- _Problem statement_
From the line with "Where should I click to: Open" through the last line of the records below, both ends included, transcribe only those lines, exactly, and omit the pictures.

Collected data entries
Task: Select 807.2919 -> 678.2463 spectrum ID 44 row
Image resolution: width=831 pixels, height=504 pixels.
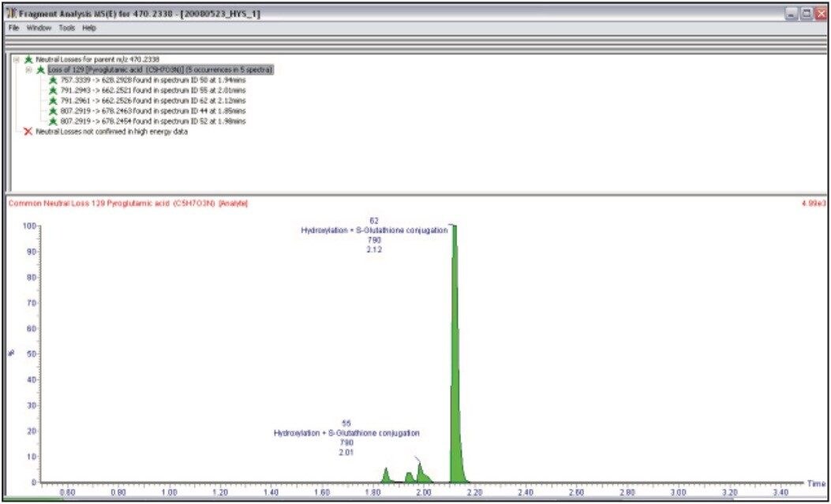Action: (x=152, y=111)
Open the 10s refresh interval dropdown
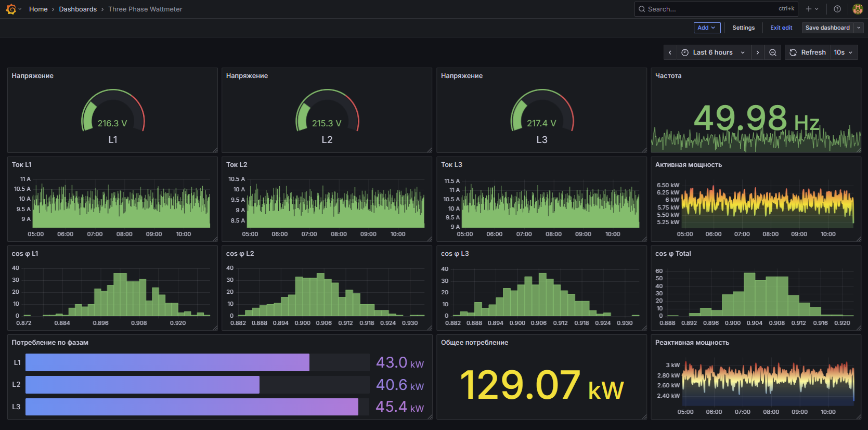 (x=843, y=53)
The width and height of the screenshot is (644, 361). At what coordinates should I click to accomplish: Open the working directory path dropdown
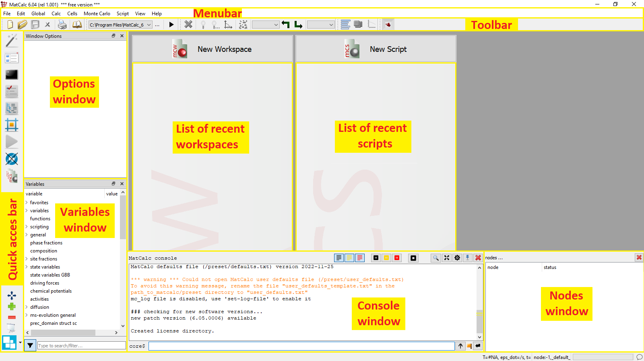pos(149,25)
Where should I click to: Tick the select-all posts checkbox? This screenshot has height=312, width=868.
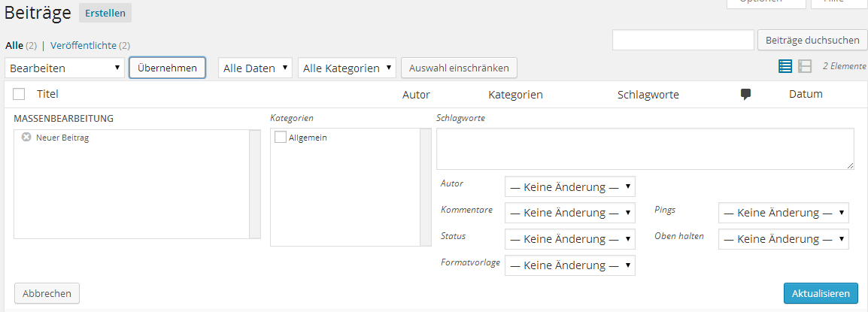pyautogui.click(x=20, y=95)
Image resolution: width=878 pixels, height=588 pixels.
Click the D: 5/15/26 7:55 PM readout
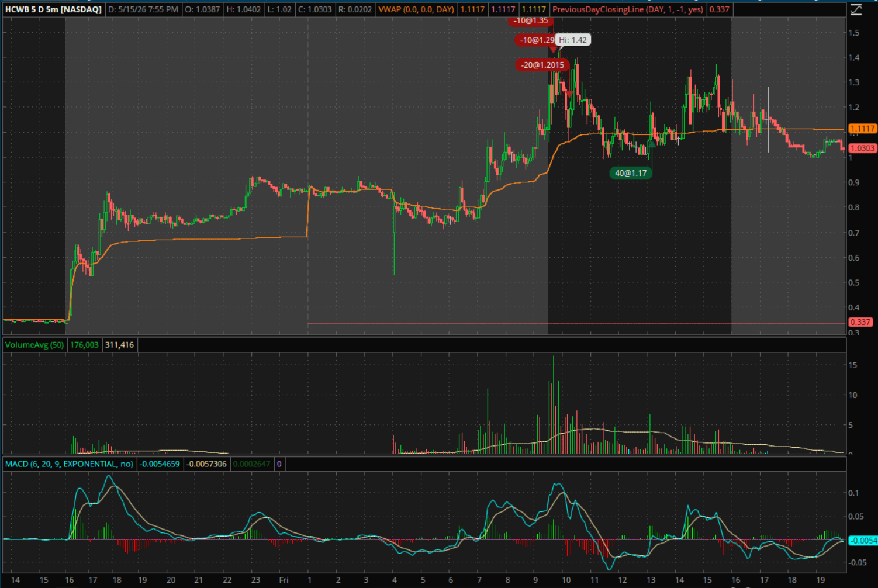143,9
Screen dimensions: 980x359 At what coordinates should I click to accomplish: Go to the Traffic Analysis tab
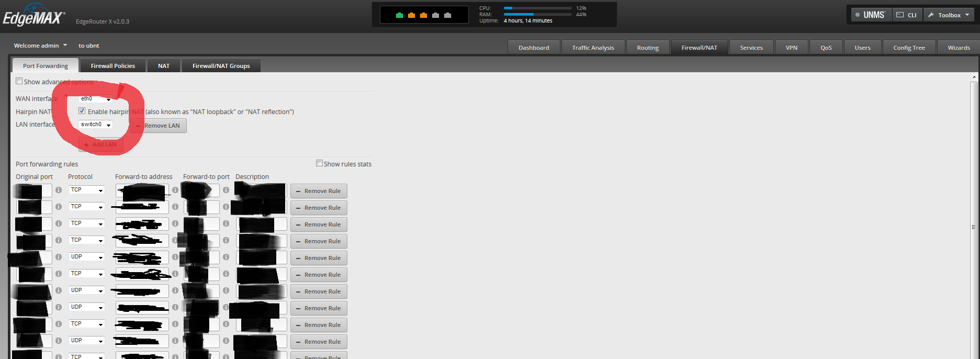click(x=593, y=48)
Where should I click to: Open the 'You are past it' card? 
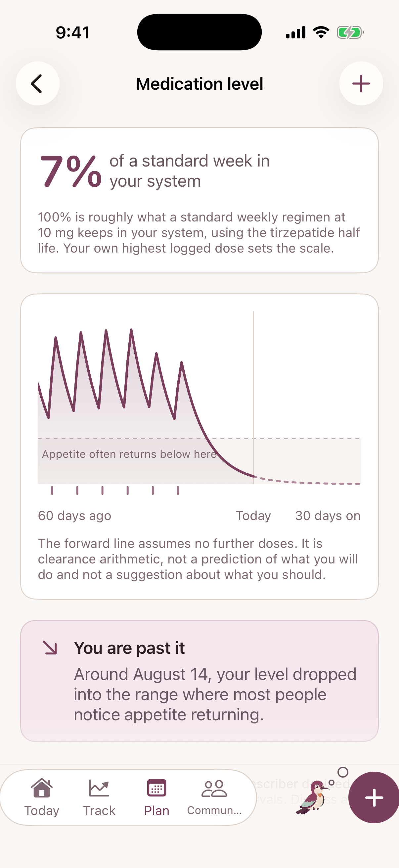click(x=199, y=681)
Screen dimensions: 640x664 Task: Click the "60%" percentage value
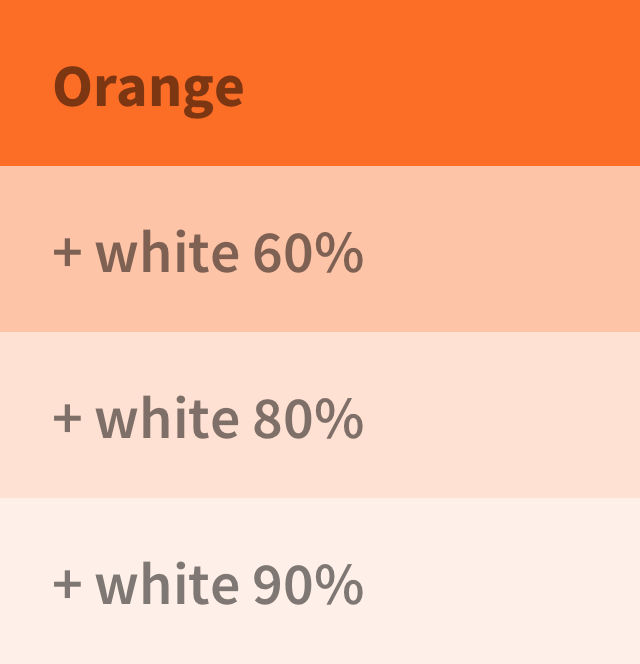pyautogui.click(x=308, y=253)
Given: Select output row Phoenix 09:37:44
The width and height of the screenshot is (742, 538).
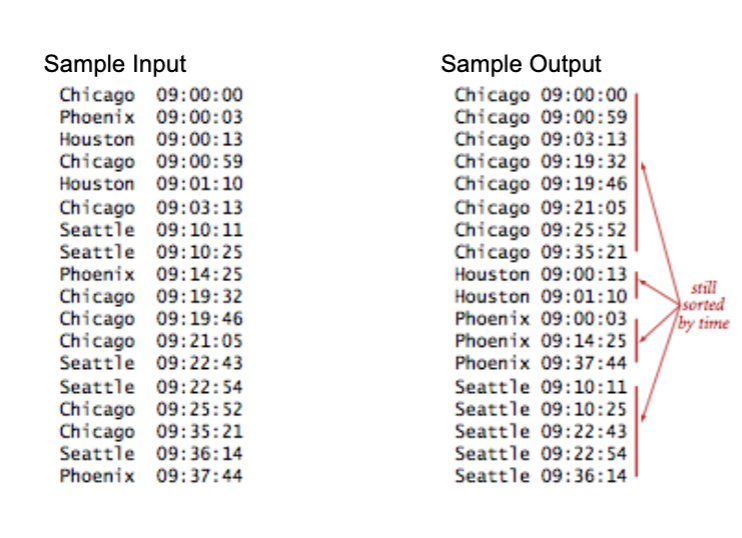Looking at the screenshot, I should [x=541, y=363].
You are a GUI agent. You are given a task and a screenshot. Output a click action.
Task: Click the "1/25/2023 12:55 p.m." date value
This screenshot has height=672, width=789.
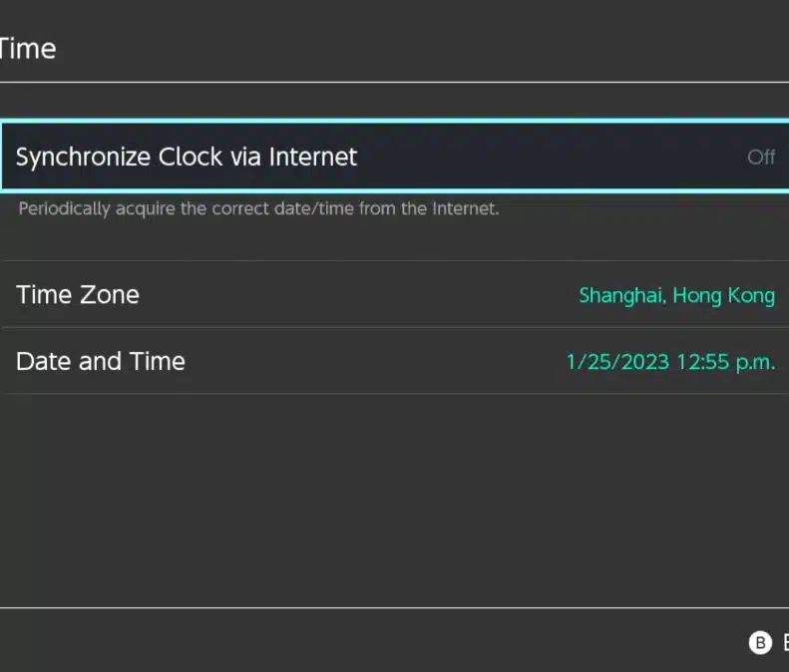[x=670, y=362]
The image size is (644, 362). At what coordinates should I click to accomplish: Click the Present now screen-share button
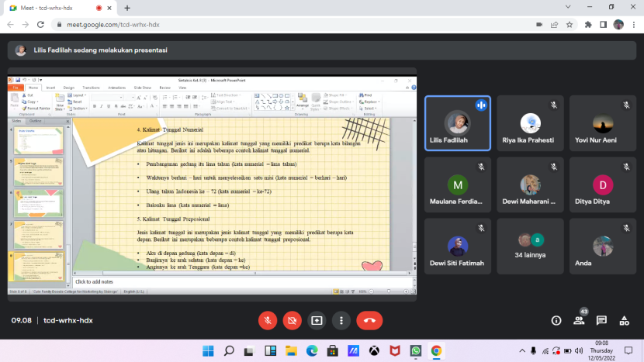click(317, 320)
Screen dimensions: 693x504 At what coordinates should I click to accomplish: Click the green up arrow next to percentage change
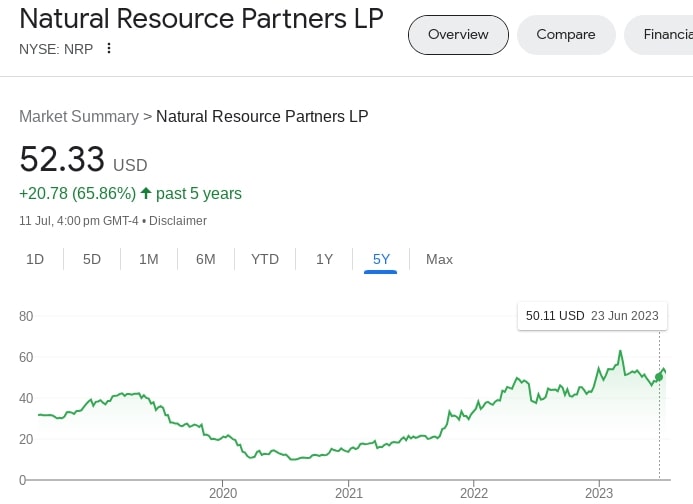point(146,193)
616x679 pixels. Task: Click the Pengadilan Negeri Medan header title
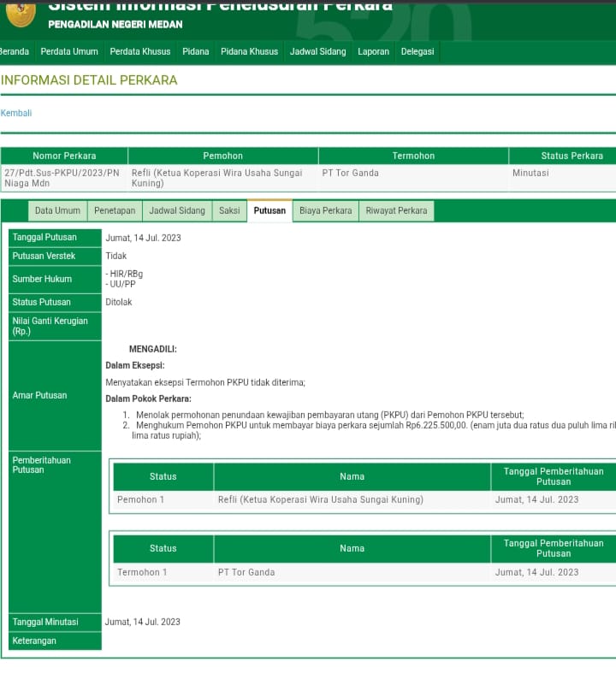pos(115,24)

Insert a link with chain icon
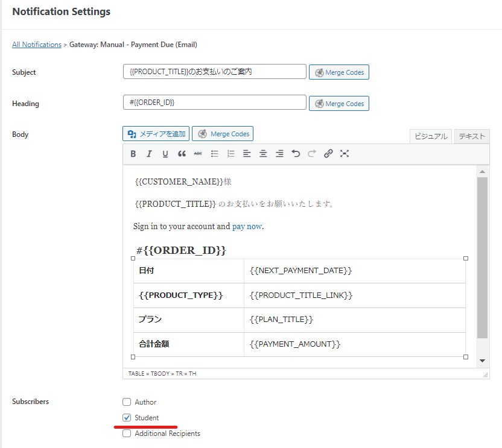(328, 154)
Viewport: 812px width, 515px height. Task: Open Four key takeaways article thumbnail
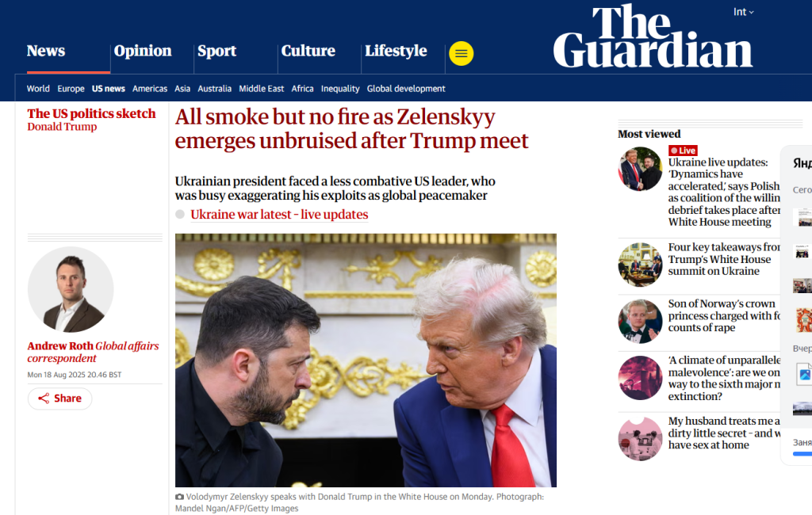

- _Exercise solution_
Where should I click to: Open the 'You are past it' card? 
click(x=199, y=681)
Screen dimensions: 640x664 Task: Click the "60%" percentage value
pyautogui.click(x=308, y=253)
Given: Select output row Phoenix 09:37:44
The width and height of the screenshot is (742, 538).
Looking at the screenshot, I should [x=541, y=363].
You are a GUI agent. You are given a task and a screenshot. Output a click action.
Task: Click the "1/25/2023 12:55 p.m." date value
This screenshot has height=672, width=789.
[x=670, y=362]
The image size is (644, 362). At what coordinates should I click to accomplish: Click the Present now screen-share button
click(317, 320)
Screen dimensions: 693x504 At what coordinates should I click to accomplish: Click the green up arrow next to percentage change
point(146,193)
616x679 pixels. Task: Click the Pengadilan Negeri Medan header title
pos(115,24)

Insert a link with chain icon
(328, 154)
Viewport: 812px width, 515px height. Task: Open Four key takeaways article thumbnail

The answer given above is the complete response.